Montée de la précarité dans la fonction publique
Mise en place dans certains centres de gestion de « contrats de renforts », c’est-à-dire d’intérim territorial. Multiplication des recrutements d’agents contractuels, dont on constate qu’ils sont les premiers à être virés en cas de « réorganisation» des services. Une collectivité qui vient de privatiser son service de nettoyage des écoles a remplacé les contractuels affectés depuis des années à cette mission, par des travailleurs précaires en réinsertion! Dans les Centres de gestion, nous constatons une tendance à transformer les Conseils médicaux en instances de licenciement express des fonctionnaires. Chaque année, dans toute la France, des milliers d’agents sont ainsi « dégagés », placés en retraite pour invalidité sans aucune proposition de reclassement. Un véritable plan social qui doit cesser! Dernier avatar de cette politique néfaste : Bayrou, qui va poursuivre la multiplication des Maisons France Services, préconise de remplacer les agents — souvent précaires — qui y travaillent par de l’Intelligence artificielle ! Une fois de plus, les nouvelles technologies, qui pourraient permettre une amélioration considérable du service public et des conditions de travail, sont utilisées pour accompagner la régression sociale. Au lieu d’entendre nos revendications, à même de répondre aux attentes et besoins des usagers autant qu’à celles des fonctionnaires et agents publics, depuis des années, les pouvoirs publics détricotent, démantèlent, privatisent les services publics.

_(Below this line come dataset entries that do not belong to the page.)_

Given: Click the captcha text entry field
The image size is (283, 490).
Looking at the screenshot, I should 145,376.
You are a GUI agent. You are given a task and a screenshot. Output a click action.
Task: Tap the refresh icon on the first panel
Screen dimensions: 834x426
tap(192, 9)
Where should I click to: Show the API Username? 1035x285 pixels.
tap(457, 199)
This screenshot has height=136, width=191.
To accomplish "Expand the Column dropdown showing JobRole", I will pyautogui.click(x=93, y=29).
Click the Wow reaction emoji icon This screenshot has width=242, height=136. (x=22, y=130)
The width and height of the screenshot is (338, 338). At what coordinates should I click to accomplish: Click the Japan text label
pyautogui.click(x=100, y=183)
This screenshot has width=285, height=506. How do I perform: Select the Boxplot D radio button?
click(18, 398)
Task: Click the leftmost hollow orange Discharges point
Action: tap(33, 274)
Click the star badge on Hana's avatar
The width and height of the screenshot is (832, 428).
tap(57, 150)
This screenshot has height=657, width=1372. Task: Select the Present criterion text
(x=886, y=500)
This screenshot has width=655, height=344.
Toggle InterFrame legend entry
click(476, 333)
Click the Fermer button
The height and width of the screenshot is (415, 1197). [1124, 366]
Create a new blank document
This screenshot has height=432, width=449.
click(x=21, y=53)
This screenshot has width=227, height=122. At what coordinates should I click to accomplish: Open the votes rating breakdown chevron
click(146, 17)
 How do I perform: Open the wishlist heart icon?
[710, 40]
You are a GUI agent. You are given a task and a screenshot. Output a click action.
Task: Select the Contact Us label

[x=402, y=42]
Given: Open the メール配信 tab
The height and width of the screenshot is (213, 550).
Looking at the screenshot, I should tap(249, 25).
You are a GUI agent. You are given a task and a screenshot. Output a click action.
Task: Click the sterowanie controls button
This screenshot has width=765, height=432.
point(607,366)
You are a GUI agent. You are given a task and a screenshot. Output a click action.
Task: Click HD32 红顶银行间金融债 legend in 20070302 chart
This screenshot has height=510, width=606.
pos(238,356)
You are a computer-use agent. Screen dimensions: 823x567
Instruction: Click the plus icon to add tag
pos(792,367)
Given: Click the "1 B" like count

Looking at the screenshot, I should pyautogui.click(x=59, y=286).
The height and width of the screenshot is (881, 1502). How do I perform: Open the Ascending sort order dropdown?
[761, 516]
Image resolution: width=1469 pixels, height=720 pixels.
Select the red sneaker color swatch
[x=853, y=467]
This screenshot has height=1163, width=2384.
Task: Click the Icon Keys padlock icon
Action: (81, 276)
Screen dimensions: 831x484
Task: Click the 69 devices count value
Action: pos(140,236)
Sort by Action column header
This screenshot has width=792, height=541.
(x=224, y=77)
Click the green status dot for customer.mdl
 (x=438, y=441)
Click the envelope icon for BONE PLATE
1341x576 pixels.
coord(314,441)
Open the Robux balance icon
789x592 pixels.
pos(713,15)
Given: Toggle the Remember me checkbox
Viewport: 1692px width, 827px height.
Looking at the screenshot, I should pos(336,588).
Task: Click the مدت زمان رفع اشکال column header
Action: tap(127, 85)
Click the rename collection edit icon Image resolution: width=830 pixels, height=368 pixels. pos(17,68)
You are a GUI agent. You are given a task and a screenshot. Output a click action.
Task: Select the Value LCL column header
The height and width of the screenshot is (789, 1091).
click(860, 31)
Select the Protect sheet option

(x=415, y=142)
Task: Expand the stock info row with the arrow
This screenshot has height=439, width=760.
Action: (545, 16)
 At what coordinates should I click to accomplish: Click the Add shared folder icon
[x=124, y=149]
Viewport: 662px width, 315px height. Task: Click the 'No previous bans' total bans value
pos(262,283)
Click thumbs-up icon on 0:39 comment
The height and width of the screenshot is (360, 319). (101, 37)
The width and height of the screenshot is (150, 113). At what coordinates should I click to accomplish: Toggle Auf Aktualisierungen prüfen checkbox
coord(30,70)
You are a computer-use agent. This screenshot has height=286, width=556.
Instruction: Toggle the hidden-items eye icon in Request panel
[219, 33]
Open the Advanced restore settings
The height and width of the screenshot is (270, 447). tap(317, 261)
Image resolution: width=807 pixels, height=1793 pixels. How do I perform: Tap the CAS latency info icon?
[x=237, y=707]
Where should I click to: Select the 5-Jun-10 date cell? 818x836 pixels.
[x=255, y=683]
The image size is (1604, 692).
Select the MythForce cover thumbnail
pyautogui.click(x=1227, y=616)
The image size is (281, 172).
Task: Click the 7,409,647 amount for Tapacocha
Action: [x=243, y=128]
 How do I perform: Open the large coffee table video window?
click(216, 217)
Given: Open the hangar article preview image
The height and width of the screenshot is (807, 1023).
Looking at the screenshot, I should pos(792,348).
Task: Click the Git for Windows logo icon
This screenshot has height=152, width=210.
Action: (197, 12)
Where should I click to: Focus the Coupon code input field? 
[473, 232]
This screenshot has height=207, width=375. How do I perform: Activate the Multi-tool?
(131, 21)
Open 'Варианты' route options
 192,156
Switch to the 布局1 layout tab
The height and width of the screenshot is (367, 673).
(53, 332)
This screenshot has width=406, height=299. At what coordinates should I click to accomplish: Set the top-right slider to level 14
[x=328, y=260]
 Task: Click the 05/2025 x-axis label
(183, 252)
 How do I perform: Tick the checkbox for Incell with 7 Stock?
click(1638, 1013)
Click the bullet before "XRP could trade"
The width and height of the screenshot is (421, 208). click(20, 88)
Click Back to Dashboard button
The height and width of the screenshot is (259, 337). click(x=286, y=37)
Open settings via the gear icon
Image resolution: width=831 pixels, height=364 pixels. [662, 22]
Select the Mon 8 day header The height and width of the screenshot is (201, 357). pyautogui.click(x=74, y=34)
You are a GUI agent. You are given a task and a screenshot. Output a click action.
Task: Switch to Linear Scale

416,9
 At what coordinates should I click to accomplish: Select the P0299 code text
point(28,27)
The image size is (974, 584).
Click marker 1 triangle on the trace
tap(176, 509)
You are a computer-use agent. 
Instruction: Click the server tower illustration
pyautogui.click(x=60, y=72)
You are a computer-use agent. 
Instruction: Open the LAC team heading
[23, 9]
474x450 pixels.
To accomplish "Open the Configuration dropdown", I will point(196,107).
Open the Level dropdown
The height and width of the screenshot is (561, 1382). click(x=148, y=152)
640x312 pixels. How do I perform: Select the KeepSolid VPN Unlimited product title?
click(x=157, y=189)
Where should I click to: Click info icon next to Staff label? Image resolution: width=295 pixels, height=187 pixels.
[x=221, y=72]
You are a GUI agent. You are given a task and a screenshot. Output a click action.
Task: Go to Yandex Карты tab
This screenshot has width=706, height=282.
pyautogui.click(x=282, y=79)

COMMENT NE PAS ÊTRE EN COLÈRE FACE À UNE TELLE OFFENSIVE CONTRE LES SERVICES PUBLICS ET CELLES ET CEUX CHARGÉ·ES DE LES METTRE EN ŒUVRE AU QUOTIDIEN?
Il ne peut pas y avoir de service public sans agents publics formés, forts de leurs garanties statutaires individuelles et collectives ! La société voulue par Macron et sa politique, c’est le clientélisme généralisé, le refus de la solidarité entre les générations, la concurrence entre les individus : tu payes ou tu crèves ! A contrario de cette politique rétrograde, ce que nous voulons est très simple : du respect, des salaires calculés sur la base d’un point d’indice à 6 euros, le droit de partir à la retraite à 60 ans, des effectifs suffisants pour répondre avec dignité aux besoins sociaux, culturels, éducatifs, de santé, de protection de nos usagers et usagères.
La fédération CGT des Services publics vient d’éditer des « cahiers d’expression et de revendications » dans le cadre de l’organisation d’États généraux des services publics territoriaux (EGSPT). Nous voulons donner la parole aux agents, à nos collègues, définir ensemble les revendications du service, de la direction, de la collectivité, porter ces revendications et travailler à établir si nécessaire le rapport de force local et national pour en obtenir satisfaction.